Ainda sobre as eleições Italianas, e continuando o raciocínio começado no post anterior, não se pode deixar de olhar para as reacções dos ‘mercados’ e tentar percebê-las, uma vez que, caso já nos tenhamos colectivamente esquecido, tudo isto começou por dificuldades de financiamento a juros razoáveis nos ditos (não, isto não começou com o défice, isso foi a razão que nos apontaram para não nos conseguirmos financiar, não foi o problema em si).
Como era esperado, a primeira reacção dos mercados foi claramente negativa, com subidas generalizadas dos juros da dívida pública. Felizmente esta situação inverteu-se rapidamente, não sem antes obrigar a Itália a financiar-se a juros mais elevados do que tinha feito anteriormente, com as ‘reconfortantes’ declarações dos responsáveis europeus de que, independentemente das opiniões dos eleitores, a austeridade é para manter e o BCE continuará a fazer tudo o que for necessário para impedir novos resgates. Para aqueles que ainda não tenham percebido espero que se torne agora claro que a capacidade dos países do ‘sul’ se financiarem depende fundamentalmente daquilo que a Europa disser e o BCE se dispuser a fazer e não do que quer que esteja a ser feito em cada um dos países. Se assim não fosse, sem governo nem perspectivas de estabilidade política, haveria poucas razões para os investidores manterem as condições de financiamento da dívida pública Italiana até haver uma clarificação.
No entanto é assumido por todos que o empenho europeu, e as garantias do BCE, apenas se irão manter se continuarem a ser cumpridas as condições exigidas, nomeadamente a austeridade. Acontece que a austeridade contém, em si mesma, as sementes da sua própria destruição (tão marxistas que estamos). Já era razoavelmente óbvio, para todos quantos tenham meio dedo de testa, que a austeridade, como forma de corrigir desequilíbrios orçamentais em contexto de contracção económica, se derrota a si própria pela destruição da economia interna. Agora torna-se também relativamente evidente que ela destrói as condições de estabilidade política mínimas para o funcionamento normal de um país, pelo menos nos moldes que conhecemos desde a Segunda Grande Guerra.
Não se trata só da destruição do consenso social e político sobre o nosso modelo de Estado, nem sequer da profunda alteração da correlação de forças entre as várias forças políticas.
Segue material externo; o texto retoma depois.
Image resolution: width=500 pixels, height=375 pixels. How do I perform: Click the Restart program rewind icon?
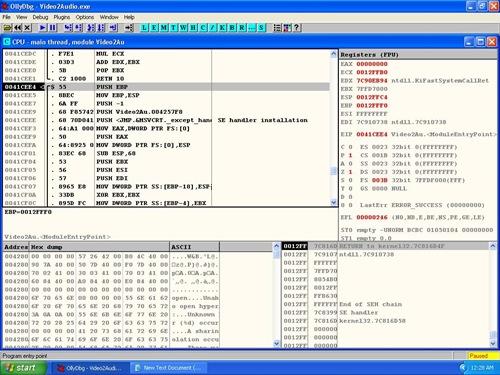[x=17, y=28]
Trata-se de o actual contexto estar a criar as condições para a subida ao poder, ou pelo menos a conquista de uma importante influência política, de grupos que, mesmo em circunstâncias normais, iriam provocar receios nos mercados financeiros e possivelmente restrições de financiamento. Ou seja, a austeridade em nome da confiança dos mercados cria exactamente as circunstâncias políticas que afectam seriamente essa confiança. Isto a acrescentar à significativa deterioração da nossa capacidade objectiva de pagar a dívida devido à hecatombe económica que estamos a viver.
Não será possível, pelos menos em contextos de normalidade democrática, a manutenção deste estado de coisas por muito tempo. A única forma razoável de sair desta situação passa, como já há muito é defendido, por uma solução europeia. Só uma alteração a nível Europeu, que coloque a prioridade na superação dos problemas económicos e no fim da austeridade, pode evitar uma espiral que não será só de recessão económica, mas também de desordem social e política.
Infelizmente o próximo orçamento europeu é a pior notícia que poderíamos ter. Quando é fundamental responder ao maior desafio que a Europa já enfrentou é reduzido, pela primeira vez, o orçamento comunitário. Resta-nos esperar que a Europa consiga, in extremis como sempre desde o início desta crise, inverter as suas posições e fazer aquilo que disse sempre que não faria, em nome da manutenção do projecto Europeu. Se isso não acontecer temo bem que a austeridade se destrua a si própria e, de caminho, nos destrua a nós e aos nossos Direitos, Liberdades e Garantias.